_ENTRIES PROVIDED_
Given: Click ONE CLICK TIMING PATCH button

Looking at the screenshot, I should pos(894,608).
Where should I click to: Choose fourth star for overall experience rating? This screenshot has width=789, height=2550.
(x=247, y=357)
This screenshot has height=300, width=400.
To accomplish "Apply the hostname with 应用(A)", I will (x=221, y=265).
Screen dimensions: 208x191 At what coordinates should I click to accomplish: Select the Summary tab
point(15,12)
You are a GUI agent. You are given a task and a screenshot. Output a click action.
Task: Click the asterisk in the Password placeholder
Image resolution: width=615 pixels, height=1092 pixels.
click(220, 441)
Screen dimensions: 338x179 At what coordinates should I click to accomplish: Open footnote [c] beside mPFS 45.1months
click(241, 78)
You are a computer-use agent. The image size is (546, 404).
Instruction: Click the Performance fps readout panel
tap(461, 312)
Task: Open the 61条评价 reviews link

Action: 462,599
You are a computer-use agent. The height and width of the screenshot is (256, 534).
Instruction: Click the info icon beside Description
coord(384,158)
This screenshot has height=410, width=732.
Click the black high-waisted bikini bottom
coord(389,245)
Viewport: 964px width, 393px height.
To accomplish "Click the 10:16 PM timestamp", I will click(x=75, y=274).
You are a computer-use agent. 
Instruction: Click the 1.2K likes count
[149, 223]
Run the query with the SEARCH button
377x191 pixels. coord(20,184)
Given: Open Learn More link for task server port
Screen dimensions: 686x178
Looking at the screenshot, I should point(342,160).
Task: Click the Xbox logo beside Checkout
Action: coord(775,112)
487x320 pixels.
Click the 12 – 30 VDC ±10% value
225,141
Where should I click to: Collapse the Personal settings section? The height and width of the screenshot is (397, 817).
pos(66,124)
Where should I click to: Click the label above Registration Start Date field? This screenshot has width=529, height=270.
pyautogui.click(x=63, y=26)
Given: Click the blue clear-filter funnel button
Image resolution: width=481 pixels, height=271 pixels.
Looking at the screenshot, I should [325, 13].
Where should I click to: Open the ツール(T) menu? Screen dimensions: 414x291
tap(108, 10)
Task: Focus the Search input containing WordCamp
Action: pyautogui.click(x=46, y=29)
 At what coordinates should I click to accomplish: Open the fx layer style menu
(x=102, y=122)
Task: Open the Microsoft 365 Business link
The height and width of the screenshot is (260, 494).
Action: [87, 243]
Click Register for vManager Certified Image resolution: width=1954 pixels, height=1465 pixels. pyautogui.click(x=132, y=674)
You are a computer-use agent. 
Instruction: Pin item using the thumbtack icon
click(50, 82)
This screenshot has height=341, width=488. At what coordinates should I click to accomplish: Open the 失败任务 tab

_EXERCISE BRIEF_
Your answer consists solely of the lines from the top of the records above through the line that contains "This screenshot has height=300, width=400.", each echoed exactly.

_RESPONSE TO THE EXERCISE_
Given: Click ONE CLICK TIMING PATCH button

Looking at the screenshot, I should pos(894,608).
Where should I click to: Choose fourth star for overall experience rating? This screenshot has width=789, height=2550.
(x=247, y=357)
This screenshot has height=300, width=400.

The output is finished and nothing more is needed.